EDIT: generating random strings program (for completeness)

$ cat main.c
#include <stdio.h>
#include <stdlib.h>

int main(int argc, char **argv)
{
    FILE *fl=fopen("input.txt", "w+t");
    for (int i=0;i<10000000;i++)
    {
        int length = 5 + rand() % 50;
        for (int j=0;j<length;j++)
            fprintf(fl, "%c", rand() % 26 + 'a');
        fprintf(fl, "\n");
    }
    fclose(fl);
    return 0;
}

Solution

  • First, your two benchmarks are performing different tests. The first one, with the for loop, is matching a string against a list of strings by testing for equality. The second one, is using the in operator testing whether one string is a substring of another and would be a more expensive operation than testing for equality. But even if we change the second benchmark to instead test for equality, which should make it run even faster, I find the results to be the opposite of what you found, i.e. using any runs more slowly than the for loop. In the following demo I have arranged it that both benchmarks must iterate through all 10_000_000 strings because a match will never be found:

    import time
    
    data = ['-' * 30 for _ in range(10_000_000)]
    
    def test1():
        for d in data:
            if 'ABCDEFGHIJKLMNOPQRSTUVWXYZ0123' == d:
                return True
        return False
    
    def test2():
        return any('ABCDEFGHIJKLMNOPQRSTUVWXYZ0123' == w for w in data)
    
    t = time.time()
    b = test1()
    print(b, time.time() - t)
    
    t = time.time()
    b = test2()
    print(b, time.time() - t)
    

    Prints:

    False 0.2701404094696045
    False 0.5590765476226807
    

    The second version using any runs twice as slowly (perhaps you should re-check your results). Why does the version using any actually run more slowly?

    The argument to any is a generator expression, which results in creating a generator function. So to test each value of the data a function call to generate the next comparison result must be made and that function call is what is making things run more slowly. We can turn your any version into one that uses an explicit generator function:

    import time
    
    data = ['-' * 30 for _ in range(10_000_000)]
    
    def test1():
        for d in data:
            if 'ABCDEFGHIJKLMNOPQRSTUVWXYZ0123' == d:
                return True
        return False
    
    def generator():
        for w in data:
            yield 'ABCDEFGHIJKLMNOPQRSTUVWXYZ0123' == w
    
    def test2():
        return any(generator())
    
    t = time.time()
    b = test1()
    print(b, time.time() - t)
    
    t = time.time()
    b = test2()
    print(b, time.time() - t)
    

    Prints:

    False 0.28400230407714844
    False 0.5430142879486084
    

    As you can see, the time required for both any versions is essentially the same, as I would expect.

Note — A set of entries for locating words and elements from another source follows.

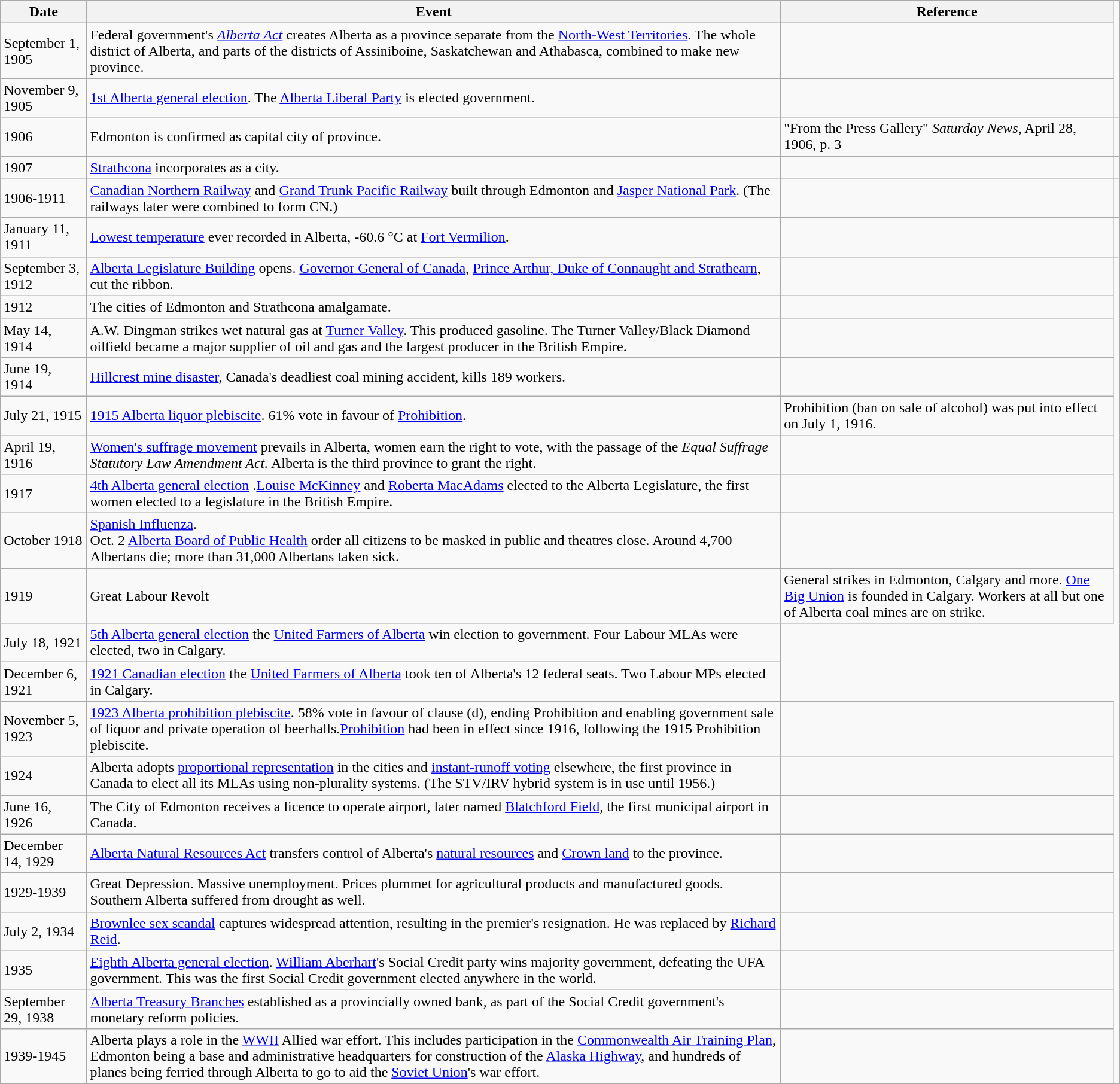
Alberta Legislature Building opens. Governor General of Canada, Prince Arthur, Duke of Connaught and Strathearn, cut the ribbon. (434, 276)
General strikes in Edmonton, Calgary and more. One Big Union is founded in Calgary. Workers at all but one of Alberta coal mines are on strike. (946, 596)
July 21, 1915 (44, 415)
Brownlee sex scandal captures widespread attention, resulting in the premier's resignation. He was replaced by Richard Reid. (434, 931)
April 19, 1916 (44, 455)
1924 (44, 775)
1929-1939 (44, 893)
Hillcrest mine disaster, Canada's deadliest coal mining accident, kills 189 workers. (434, 377)
January 11, 1911 (44, 237)
December 6, 1921 (44, 682)
1907 (44, 168)
1906 (44, 136)
1921 Canadian election the United Farmers of Alberta took ten of Alberta's 12 federal seats. Two Labour MPs elected in Calgary. (434, 682)
Alberta Treasury Branches established as a provincially owned bank, as part of the Social Credit government's monetary reform policies. (434, 1009)
1939-1945 (44, 1056)
Prohibition (ban on sale of alcohol) was put into effect on July 1, 1916. (946, 415)
October 1918 (44, 541)
June 19, 1914 (44, 377)
Date (44, 12)
Reference (946, 12)
Strathcona incorporates as a city. (434, 168)
September 29, 1938 (44, 1009)
Alberta Natural Resources Act transfers control of Alberta's natural resources and Crown land to the province. (434, 853)
May 14, 1914 (44, 337)
1906-1911 (44, 199)
November 9, 1905 (44, 98)
The City of Edmonton receives a licence to operate airport, later named Blatchford Field, the first municipal airport in Canada. (434, 815)
The cities of Edmonton and Strathcona amalgamate. (434, 307)
December 14, 1929 (44, 853)
1912 (44, 307)
Edmonton is confirmed as capital city of province. (434, 136)
1935 (44, 970)
1917 (44, 494)
June 16, 1926 (44, 815)
1919 (44, 596)
Great Labour Revolt (434, 596)
Event (434, 12)
September 3, 1912 (44, 276)
July 18, 1921 (44, 643)
July 2, 1934 (44, 931)
1st Alberta general election. The Alberta Liberal Party is elected government. (434, 98)
1915 Alberta liquor plebiscite. 61% vote in favour of Prohibition. (434, 415)
"From the Press Gallery" Saturday News, April 28, 1906, p. 3 (946, 136)
5th Alberta general election the United Farmers of Alberta win election to government. Four Labour MLAs were elected, two in Calgary. (434, 643)
November 5, 1923 (44, 729)
September 1, 1905 (44, 51)
Lowest temperature ever recorded in Alberta, -60.6 °C at Fort Vermilion. (434, 237)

    Update: Using the OP's C Program to Generate the Data

    Here I used the OP's C program to generate the data and I have used the same "xmuijdswly" string for the comparison:

    import time
    
    total_length = 0
    data = []
    with open('input.txt') as f:
        for line in f:
            line = line.strip()
            total_length += len(line)
            data.append(line)
    print('Average string length:', total_length / len(data))
    
    def test1():
        for d in data:
            if 'xmuijdswly' == d:
                return True
        return False
    
    def test2():
        return any('xmuijdswly' == w for w in data)
    
    t = time.time()
    b = test1()
    print(b,  'Time using for loop:', time.time() - t)
    
    t = time.time()
    b = test2()
    print(b, 'Time using any:', time.time() - t)
    

    Prints:

    Average string length: 29.4972984
    False Time using for loop: 0.3110032081604004
    False Time using any: 0.6610157489776611
    

    One Possible Explanation for OP's Results

    The OP hasn't actually posted the complete programs that they were testing against, which presumably have to first read in the data from input.txt. If the any version was run second, the data in input.txt would have been cached by the operating system as a result of the looping version having read the file and therefore the I/O time to read the input data would be much less for the any version.

    Was the time to do that initial creation of the data list erroneously included in the benchmark timings?